[BRIEF]: Find the line with "Select the photo marker near 景福宮" in the entries below, then reproduce it and every line after it down to and including the line with "Given: Open the Places side pane dropdown", exactly.

******

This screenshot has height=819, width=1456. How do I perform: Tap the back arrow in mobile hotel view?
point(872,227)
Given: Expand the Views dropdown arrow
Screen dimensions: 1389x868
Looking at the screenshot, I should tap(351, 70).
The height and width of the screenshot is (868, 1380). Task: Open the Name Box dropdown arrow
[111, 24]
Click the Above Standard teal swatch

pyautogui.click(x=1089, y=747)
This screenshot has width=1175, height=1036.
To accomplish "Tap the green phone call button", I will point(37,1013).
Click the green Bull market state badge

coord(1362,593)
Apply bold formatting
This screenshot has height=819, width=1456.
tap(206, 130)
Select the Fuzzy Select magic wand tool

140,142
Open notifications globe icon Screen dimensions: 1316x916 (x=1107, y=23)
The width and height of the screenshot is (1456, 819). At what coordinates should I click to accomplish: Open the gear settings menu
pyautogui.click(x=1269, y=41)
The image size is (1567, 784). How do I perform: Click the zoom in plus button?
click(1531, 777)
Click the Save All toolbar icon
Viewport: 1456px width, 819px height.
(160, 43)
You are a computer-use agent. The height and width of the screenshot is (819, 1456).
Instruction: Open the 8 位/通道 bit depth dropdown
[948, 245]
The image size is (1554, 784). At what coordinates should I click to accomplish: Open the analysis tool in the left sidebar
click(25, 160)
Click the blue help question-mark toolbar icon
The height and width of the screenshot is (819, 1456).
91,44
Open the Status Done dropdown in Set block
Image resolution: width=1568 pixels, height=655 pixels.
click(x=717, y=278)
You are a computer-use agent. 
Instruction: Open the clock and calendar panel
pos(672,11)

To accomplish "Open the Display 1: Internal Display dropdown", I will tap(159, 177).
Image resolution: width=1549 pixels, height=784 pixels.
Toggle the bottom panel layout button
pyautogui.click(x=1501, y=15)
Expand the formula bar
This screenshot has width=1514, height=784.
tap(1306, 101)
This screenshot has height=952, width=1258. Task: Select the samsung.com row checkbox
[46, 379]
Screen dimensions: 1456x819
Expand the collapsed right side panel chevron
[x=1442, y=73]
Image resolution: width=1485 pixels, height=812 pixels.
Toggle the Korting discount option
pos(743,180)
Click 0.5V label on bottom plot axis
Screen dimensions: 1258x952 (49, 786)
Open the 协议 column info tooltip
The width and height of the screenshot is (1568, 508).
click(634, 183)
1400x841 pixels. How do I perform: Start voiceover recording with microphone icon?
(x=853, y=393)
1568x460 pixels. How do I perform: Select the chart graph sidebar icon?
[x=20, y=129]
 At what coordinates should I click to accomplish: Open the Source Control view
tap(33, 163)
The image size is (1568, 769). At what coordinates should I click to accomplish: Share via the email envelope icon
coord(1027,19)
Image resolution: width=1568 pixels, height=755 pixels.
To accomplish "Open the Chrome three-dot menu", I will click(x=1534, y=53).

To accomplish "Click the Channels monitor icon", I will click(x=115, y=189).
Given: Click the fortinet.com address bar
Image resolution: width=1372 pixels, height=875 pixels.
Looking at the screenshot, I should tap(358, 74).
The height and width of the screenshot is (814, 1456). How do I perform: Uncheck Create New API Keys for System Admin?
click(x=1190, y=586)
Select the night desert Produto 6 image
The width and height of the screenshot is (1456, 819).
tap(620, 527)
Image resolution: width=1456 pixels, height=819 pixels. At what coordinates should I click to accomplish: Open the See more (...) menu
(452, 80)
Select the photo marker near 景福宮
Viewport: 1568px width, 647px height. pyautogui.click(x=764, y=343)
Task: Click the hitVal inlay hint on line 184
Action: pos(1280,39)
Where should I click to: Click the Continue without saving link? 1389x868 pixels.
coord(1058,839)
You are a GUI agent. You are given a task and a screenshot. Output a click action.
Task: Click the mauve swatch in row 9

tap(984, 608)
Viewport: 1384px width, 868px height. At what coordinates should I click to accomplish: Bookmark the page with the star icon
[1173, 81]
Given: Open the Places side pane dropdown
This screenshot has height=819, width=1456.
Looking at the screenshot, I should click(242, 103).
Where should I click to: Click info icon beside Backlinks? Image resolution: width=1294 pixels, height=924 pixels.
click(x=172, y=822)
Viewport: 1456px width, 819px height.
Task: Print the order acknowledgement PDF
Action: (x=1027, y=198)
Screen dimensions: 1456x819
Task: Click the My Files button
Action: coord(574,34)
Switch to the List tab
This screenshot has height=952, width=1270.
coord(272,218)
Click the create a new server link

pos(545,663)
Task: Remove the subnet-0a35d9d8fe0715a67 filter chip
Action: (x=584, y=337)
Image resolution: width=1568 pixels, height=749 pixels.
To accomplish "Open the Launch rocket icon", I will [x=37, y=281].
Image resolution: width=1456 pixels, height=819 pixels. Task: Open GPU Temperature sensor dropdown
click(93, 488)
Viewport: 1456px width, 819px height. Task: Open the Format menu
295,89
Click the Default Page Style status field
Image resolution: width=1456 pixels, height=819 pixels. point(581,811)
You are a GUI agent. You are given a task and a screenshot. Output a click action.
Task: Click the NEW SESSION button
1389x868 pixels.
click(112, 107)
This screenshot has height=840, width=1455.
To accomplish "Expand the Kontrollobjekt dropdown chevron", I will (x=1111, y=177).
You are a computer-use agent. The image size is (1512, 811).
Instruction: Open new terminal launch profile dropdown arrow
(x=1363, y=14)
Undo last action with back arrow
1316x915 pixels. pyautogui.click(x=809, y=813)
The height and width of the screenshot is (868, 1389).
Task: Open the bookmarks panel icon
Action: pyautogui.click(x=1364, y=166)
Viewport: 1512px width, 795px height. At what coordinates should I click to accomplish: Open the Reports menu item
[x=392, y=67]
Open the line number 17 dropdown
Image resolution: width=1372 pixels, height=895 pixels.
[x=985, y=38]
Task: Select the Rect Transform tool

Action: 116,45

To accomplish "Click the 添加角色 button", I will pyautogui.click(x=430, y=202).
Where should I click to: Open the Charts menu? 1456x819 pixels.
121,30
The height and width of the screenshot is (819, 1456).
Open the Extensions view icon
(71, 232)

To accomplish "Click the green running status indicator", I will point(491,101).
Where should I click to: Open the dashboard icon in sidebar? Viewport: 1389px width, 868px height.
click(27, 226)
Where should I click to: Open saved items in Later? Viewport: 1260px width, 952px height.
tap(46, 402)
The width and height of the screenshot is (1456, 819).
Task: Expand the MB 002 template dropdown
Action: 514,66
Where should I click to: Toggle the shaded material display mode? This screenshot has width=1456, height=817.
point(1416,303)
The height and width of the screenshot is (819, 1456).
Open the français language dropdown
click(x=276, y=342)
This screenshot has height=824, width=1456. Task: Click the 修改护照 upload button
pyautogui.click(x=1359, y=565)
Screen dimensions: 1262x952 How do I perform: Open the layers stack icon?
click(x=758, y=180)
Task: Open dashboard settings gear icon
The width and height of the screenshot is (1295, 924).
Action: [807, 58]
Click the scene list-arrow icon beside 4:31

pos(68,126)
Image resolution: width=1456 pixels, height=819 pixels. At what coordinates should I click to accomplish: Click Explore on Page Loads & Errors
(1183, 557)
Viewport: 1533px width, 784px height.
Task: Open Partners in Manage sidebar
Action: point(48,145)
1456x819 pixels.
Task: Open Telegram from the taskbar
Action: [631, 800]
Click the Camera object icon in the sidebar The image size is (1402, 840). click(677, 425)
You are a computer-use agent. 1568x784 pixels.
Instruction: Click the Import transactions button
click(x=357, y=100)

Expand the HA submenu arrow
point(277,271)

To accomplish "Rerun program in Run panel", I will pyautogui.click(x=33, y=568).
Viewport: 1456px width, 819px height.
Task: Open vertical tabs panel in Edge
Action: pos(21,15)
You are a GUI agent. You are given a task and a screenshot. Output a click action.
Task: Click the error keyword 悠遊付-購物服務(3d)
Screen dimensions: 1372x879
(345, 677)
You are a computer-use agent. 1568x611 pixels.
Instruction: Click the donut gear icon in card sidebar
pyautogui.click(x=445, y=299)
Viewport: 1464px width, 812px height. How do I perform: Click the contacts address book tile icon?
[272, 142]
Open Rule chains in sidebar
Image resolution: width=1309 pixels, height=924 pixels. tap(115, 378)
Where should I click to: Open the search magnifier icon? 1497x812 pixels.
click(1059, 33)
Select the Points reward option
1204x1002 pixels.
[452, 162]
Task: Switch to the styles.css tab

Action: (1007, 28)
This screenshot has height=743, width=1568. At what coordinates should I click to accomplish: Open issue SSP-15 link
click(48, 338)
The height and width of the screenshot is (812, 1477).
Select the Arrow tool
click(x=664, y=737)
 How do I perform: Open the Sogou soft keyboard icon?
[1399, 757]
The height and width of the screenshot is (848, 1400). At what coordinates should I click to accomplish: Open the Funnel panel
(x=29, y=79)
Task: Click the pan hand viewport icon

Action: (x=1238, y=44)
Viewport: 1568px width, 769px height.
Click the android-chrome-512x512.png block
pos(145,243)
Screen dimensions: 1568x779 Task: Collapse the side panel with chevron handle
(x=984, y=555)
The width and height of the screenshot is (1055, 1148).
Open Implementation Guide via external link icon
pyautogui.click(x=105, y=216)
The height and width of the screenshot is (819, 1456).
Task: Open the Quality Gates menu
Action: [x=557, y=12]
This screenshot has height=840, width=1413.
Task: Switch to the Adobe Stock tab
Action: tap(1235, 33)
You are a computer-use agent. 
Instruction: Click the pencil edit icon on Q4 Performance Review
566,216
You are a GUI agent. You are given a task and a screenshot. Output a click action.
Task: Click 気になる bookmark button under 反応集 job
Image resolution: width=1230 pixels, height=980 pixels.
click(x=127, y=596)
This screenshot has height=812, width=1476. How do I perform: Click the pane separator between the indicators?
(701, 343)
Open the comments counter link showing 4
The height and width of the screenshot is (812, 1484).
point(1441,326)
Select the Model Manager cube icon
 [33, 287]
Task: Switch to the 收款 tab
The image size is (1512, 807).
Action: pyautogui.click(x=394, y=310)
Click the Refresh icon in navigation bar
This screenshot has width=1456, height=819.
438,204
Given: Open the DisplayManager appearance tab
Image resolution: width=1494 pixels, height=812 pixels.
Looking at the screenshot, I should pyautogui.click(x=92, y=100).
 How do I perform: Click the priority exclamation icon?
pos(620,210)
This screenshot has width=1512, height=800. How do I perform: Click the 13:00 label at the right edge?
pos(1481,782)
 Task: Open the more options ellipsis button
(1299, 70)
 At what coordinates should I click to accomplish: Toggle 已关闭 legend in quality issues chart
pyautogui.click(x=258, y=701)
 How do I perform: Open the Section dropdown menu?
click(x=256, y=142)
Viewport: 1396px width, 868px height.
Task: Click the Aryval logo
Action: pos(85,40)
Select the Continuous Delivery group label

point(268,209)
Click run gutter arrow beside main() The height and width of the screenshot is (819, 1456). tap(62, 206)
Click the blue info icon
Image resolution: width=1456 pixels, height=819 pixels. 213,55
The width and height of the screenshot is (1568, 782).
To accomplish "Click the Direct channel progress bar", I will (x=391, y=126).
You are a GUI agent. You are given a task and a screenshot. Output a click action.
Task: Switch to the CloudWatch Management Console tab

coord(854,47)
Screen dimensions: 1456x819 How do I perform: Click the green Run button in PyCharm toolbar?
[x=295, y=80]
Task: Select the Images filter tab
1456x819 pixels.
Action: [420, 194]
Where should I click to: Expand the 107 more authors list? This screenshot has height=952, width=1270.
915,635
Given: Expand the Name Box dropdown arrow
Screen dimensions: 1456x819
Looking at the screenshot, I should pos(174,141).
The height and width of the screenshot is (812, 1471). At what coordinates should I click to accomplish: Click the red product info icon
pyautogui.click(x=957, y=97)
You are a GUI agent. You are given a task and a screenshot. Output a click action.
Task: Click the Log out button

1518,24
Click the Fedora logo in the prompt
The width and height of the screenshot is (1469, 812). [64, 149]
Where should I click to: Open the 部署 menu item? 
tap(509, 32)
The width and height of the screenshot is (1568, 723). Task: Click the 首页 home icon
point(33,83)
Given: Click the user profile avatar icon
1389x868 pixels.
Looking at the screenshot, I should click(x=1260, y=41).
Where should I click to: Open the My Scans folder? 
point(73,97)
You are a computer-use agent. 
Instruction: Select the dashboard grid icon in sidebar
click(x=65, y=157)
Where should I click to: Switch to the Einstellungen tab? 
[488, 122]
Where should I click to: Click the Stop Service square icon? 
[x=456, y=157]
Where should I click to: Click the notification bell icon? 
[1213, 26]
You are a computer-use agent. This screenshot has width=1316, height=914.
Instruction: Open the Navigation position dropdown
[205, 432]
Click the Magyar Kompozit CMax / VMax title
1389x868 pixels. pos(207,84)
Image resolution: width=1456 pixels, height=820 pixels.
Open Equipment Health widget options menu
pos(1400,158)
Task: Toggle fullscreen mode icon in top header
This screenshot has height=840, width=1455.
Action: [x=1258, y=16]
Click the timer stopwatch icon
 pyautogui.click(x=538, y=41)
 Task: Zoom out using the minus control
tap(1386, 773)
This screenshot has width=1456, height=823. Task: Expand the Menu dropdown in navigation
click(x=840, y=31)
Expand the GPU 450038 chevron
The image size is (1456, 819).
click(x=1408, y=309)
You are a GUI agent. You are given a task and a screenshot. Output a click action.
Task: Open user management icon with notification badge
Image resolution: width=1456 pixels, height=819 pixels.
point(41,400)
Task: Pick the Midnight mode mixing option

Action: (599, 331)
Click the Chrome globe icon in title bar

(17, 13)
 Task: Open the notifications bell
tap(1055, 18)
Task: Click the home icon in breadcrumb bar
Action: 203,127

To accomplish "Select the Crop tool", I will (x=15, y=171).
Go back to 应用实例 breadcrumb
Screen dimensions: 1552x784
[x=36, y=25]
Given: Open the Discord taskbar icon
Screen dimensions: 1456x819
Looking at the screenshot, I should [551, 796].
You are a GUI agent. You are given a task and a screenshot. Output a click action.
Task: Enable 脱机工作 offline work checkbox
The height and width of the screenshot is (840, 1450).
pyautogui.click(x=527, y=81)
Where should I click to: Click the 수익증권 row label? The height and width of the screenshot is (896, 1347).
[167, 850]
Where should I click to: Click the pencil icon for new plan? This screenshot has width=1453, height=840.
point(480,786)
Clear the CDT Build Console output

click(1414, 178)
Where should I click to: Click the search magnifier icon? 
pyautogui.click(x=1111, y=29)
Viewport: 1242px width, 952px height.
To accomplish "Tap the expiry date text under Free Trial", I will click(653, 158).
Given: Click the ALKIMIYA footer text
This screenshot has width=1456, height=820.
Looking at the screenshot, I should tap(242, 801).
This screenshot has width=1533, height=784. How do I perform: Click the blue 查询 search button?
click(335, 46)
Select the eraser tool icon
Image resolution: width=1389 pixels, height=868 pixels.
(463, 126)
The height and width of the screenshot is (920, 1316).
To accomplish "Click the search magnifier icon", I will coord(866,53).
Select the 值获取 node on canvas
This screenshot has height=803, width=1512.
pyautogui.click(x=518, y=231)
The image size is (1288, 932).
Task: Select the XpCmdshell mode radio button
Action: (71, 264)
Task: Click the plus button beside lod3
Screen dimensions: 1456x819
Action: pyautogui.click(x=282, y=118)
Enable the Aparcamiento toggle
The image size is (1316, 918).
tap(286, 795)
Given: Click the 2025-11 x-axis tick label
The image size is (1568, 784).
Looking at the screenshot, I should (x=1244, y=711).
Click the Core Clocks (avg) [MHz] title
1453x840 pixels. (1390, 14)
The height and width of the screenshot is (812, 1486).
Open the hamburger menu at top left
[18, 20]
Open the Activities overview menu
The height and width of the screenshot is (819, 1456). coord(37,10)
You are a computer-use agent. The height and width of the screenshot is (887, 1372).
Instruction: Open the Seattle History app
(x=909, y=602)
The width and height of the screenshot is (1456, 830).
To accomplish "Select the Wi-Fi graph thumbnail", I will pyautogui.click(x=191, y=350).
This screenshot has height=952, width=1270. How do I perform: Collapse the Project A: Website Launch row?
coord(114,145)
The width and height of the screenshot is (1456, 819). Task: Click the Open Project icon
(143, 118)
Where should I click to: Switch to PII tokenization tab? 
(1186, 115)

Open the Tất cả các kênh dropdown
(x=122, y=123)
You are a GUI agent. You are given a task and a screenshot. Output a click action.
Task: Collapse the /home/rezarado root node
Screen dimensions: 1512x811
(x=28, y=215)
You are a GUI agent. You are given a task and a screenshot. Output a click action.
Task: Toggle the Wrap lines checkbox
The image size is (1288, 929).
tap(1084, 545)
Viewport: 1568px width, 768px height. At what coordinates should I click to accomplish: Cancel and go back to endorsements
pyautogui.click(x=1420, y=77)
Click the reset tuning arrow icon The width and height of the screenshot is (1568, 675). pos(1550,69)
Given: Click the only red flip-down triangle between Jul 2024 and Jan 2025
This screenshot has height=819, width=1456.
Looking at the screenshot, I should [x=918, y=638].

******

[TASK OUTPUT]:
Select the photo marker near 景福宮
Viewport: 1568px width, 647px height. pyautogui.click(x=764, y=343)
Task: Click the hitVal inlay hint on line 184
Action: pos(1280,39)
Where should I click to: Click the Continue without saving link? 1389x868 pixels.
coord(1058,839)
You are a GUI agent. You are given a task and a screenshot. Output a click action.
Task: Click the mauve swatch in row 9

tap(984, 608)
Viewport: 1384px width, 868px height. At what coordinates should I click to accomplish: Bookmark the page with the star icon
[1173, 81]
Given: Open the Places side pane dropdown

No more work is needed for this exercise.